§ **Vorliegender Text**:
▶

Der nordamerikanische Werkzeugbau steht grundsätzlich einer positiven Entwicklung gegenüber. In den nächsten Jahren muss jedoch massiv in Qualifizierungsmaßnahmen von jungen Mitarbeitern investiert werden, da das Durchschnittsalter von Mitarbeitern im Werkzeugbau in den USA bei 52 Jahren und damit sogar über dem schon hohen Durchschnitt in Deutschland (ca. 45 Jahre) liegt. Ein hoher Qualifizierungsbedarf äußert sich in teilweise fehlenden Kompetenzen aufgrund mangelnder Ausbildungsprogramme, beispielsweise in der CAM-Programmierung. Auch Investitionen in Automatisierungslösungen sind sowohl in den USA als auch in Kanada erforderlich, um eine langfristige Wettbewerbsfähigkeit zu sichern. Die Entwicklungsgeschwindigkeit des kanadischen Werkzeugbaumarktes wird jedoch durch vermehrte Investitionen in Mexiko seitens der USA gebremst.

◀

§ **Gegebene Informationen**:
▶

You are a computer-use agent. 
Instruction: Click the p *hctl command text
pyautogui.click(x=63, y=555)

◀
▶

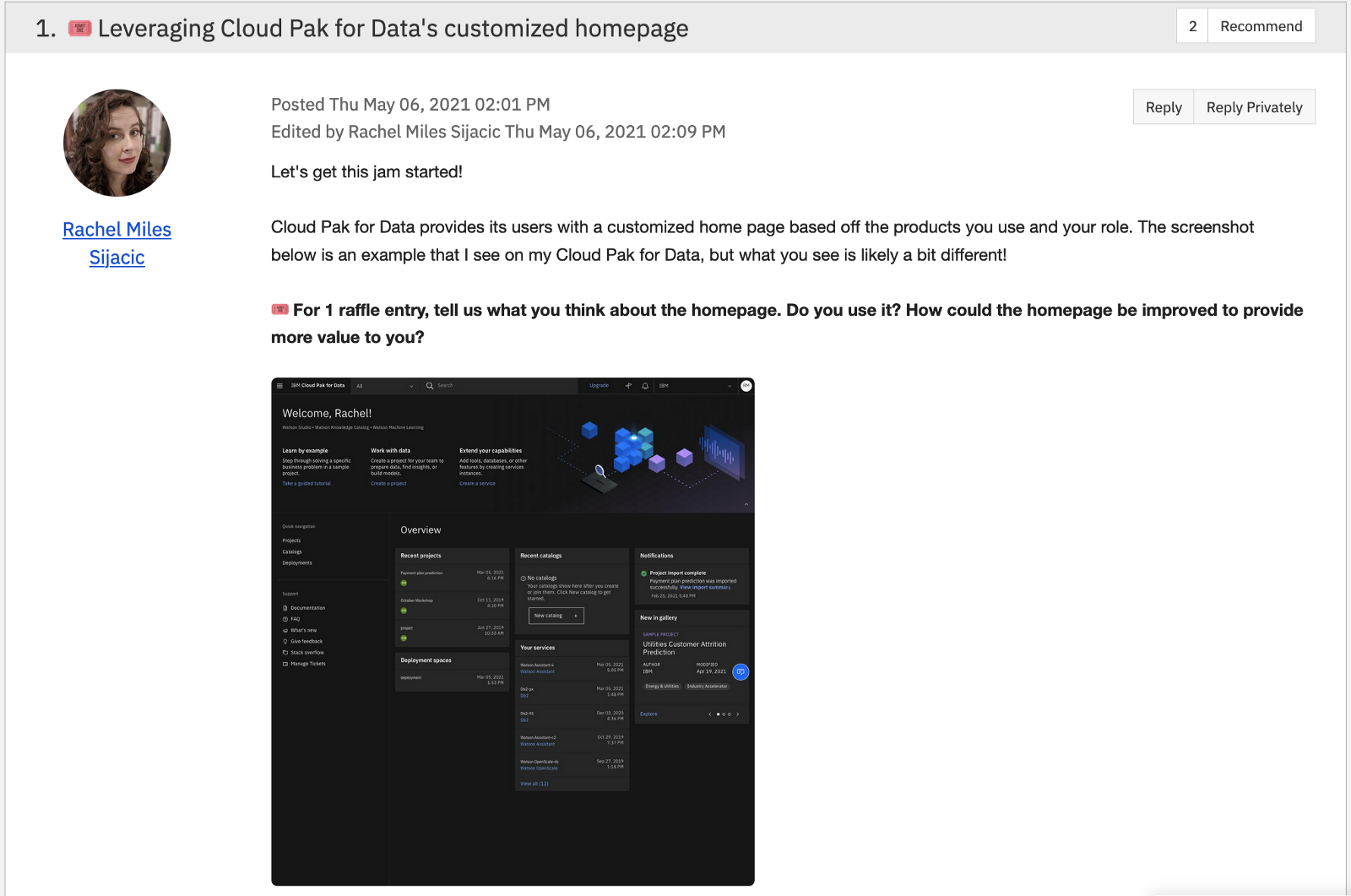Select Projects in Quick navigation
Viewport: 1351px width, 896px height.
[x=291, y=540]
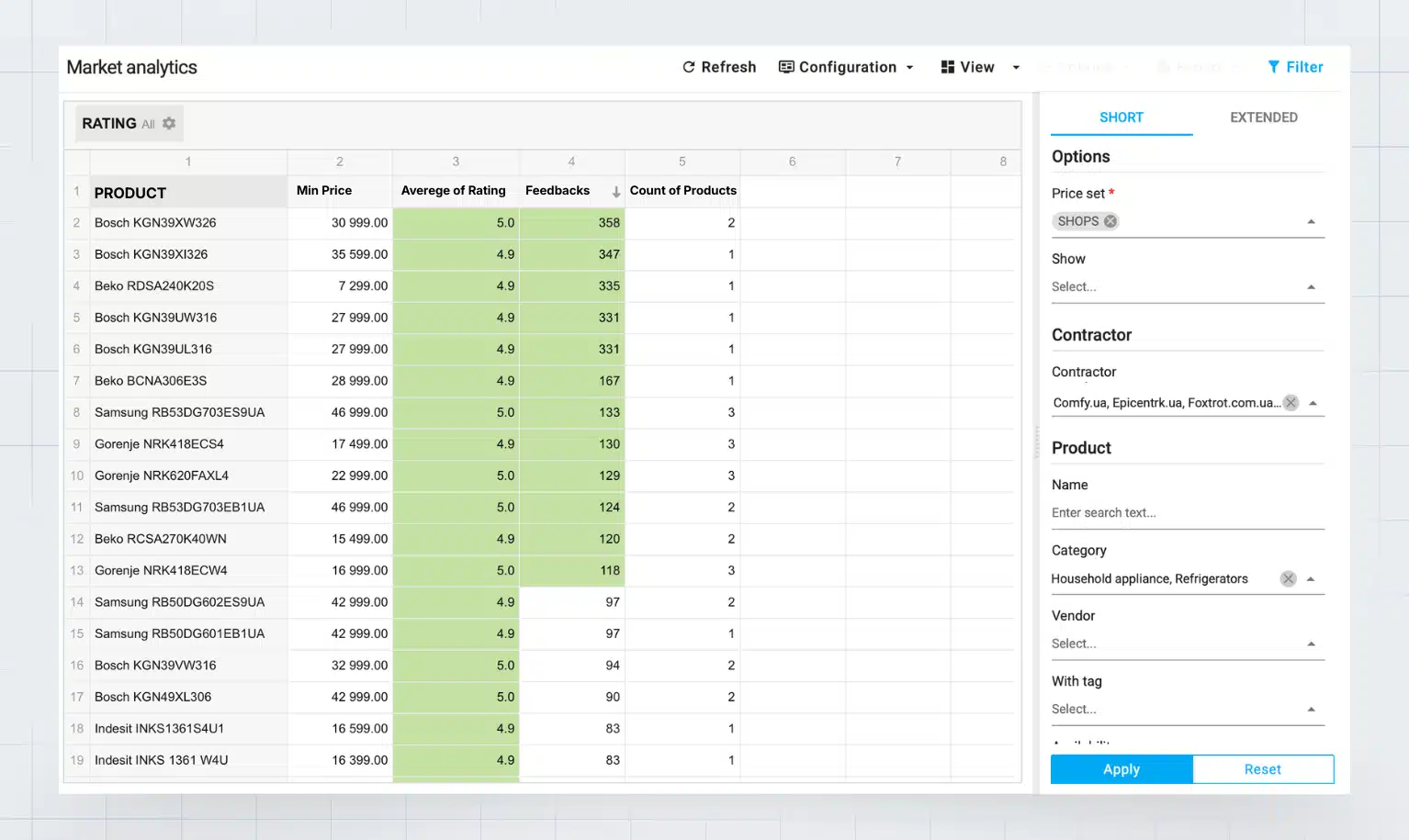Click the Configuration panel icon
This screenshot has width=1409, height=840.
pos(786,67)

◀

§ **Arbeitsanweisung**:
Beantworten Sie die folgenden Fragen anhand des Textes zum nordamerikanischen Werkzeugbau.
(a) Wie hoch ist das Durchschnittsalter der Mitarbeiter im Werkzeugbau in den USA?
(b) Welcher Bereich wird als Beispiel für fehlende Kompetenzen genannt?
(c) Wodurch wird die Entwicklungsgeschwindigkeit des kanadischen Werkzeugbaumarktes gebremst?

§ **Gelöste Aufgabe**:
(a) 52 Jahre
(b) Die CAM-Programmierung
(c) Durch vermehrte Investitionen der USA in Mexiko